Emmanuel Musuyu, le secrétaire exécutif la Coalition des organisations de la société civile pour le suivi des réformes et de l'action publique (Corap), estime qu'il est essentiel que les autorités congolaises ne recommettent pas, pour la signature de nouveaux contrats, les mêmes erreurs que pour le "contrat chinois".
"Malheureusement, tout est focalisé au niveau de la présidence, déplore Emmanuel Musuyu. Le risque est très élevé d'oublier les techniciens au niveau des ministères spécialisés, de la société civile. Du coup, on peut renégocier aujourd'hui et retomber dans les mêmes [travers] dans les jours à venir, c'est notre crainte. Nous appelons donc le chef de l'Etat à veiller à ce que ce soient des experts qui maîtrisent ce qui se passe sur le terrain qui négocient, mais pas une commission avec des conseillers qui ne pourront pas aider à ce que les choses se passent bien."

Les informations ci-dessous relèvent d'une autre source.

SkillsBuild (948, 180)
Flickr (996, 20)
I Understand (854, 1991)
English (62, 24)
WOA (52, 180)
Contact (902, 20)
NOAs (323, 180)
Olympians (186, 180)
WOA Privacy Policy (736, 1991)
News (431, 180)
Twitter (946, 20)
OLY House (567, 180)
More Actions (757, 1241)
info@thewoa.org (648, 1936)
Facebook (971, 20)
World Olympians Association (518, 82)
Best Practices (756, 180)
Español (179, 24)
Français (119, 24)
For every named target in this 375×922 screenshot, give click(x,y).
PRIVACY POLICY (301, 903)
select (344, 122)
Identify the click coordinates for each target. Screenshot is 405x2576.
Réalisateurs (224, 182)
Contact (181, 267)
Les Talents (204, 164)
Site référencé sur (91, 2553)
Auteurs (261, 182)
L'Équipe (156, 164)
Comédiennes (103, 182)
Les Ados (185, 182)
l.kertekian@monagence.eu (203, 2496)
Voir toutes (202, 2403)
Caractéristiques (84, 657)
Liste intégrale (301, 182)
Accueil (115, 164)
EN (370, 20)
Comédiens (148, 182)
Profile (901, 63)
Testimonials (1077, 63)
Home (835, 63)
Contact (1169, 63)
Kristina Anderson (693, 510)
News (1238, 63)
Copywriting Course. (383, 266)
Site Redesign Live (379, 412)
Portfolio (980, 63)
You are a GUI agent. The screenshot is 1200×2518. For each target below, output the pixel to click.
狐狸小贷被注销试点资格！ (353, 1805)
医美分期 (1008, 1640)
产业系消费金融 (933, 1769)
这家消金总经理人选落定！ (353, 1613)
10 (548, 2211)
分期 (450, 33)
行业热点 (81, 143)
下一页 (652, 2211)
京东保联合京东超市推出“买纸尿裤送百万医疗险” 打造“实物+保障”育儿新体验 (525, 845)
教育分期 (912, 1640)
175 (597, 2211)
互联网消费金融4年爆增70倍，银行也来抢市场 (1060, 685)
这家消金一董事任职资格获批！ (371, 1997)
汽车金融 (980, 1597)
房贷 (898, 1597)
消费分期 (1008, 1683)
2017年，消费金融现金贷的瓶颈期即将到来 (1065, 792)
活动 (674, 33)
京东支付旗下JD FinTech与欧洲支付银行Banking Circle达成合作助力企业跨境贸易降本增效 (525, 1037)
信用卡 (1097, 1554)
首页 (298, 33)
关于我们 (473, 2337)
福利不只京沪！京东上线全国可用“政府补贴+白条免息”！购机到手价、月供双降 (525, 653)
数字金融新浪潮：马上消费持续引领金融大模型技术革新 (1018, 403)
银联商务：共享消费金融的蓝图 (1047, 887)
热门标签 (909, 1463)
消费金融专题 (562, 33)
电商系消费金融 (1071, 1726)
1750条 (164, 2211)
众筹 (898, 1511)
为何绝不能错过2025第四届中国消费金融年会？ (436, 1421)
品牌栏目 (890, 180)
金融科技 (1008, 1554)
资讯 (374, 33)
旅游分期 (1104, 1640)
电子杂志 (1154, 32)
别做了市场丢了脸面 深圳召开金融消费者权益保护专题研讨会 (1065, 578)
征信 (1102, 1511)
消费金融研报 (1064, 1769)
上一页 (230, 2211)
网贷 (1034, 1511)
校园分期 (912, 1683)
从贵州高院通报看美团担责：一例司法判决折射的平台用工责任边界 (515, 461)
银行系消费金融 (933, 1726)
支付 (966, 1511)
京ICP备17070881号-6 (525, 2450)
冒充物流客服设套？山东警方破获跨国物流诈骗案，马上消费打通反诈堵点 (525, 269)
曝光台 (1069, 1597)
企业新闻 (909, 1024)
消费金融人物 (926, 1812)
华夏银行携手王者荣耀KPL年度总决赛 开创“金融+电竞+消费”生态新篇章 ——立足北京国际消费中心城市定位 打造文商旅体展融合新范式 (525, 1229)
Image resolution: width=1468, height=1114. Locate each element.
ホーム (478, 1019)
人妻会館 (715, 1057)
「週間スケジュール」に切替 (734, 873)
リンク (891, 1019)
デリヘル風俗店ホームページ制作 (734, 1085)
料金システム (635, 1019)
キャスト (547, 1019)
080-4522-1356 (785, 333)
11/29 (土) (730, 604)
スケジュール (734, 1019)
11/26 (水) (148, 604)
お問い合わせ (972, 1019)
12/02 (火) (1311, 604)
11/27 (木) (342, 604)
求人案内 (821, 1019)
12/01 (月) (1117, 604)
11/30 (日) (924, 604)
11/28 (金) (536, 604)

Mieux défendre les intérêts de la population congolaise
Emmanuel Musuyu estime que la RDC est en position de force pour négocier des contrats dont la Chine a besoin, mais, selon lui, il existe un "risque qu'il y ait des gens qui soient là pour garantir leurs intérêts". Alors le secrétaire exécutif de la Corap appelle à replacer la population congolaise au cœur des négociations. :
"Il y a même des ouvriers qui viennent de Chine pour venir exécuter des projets en RDC. Très peu de gens ont accès au marché de l'emploi. Plusieurs rapports ont montré qu'ils sont très mal payés. Sur Sicomines et sur le projet [de la centrale hydroélectrique] de Busanga ou autre, un journalier pouvait toucher 6.000 francs congolais, ce qui ne représentait pas trois dollars. C'est un sous-paiement, c'est une exploitation de l'Homme. Cette fois, il faut privilégier l'accès des Congolais aux ressources, à l'emploi, et garantir que ces emplois soient créés de façon raisonnable, en respectant les droits des populations."
Du point de vue de Germain Ngoie Tshibambe, d'autres alternatives que la Chine se présentent à la RDC pour diversifier ses partenariats, comme la Turquie, le Japon ou d'autres pays africains et asiatiques. Le chercheur préconise aussi une ouverture sur la coopération au sein du "sud global", avec des pays d'Amérique latine.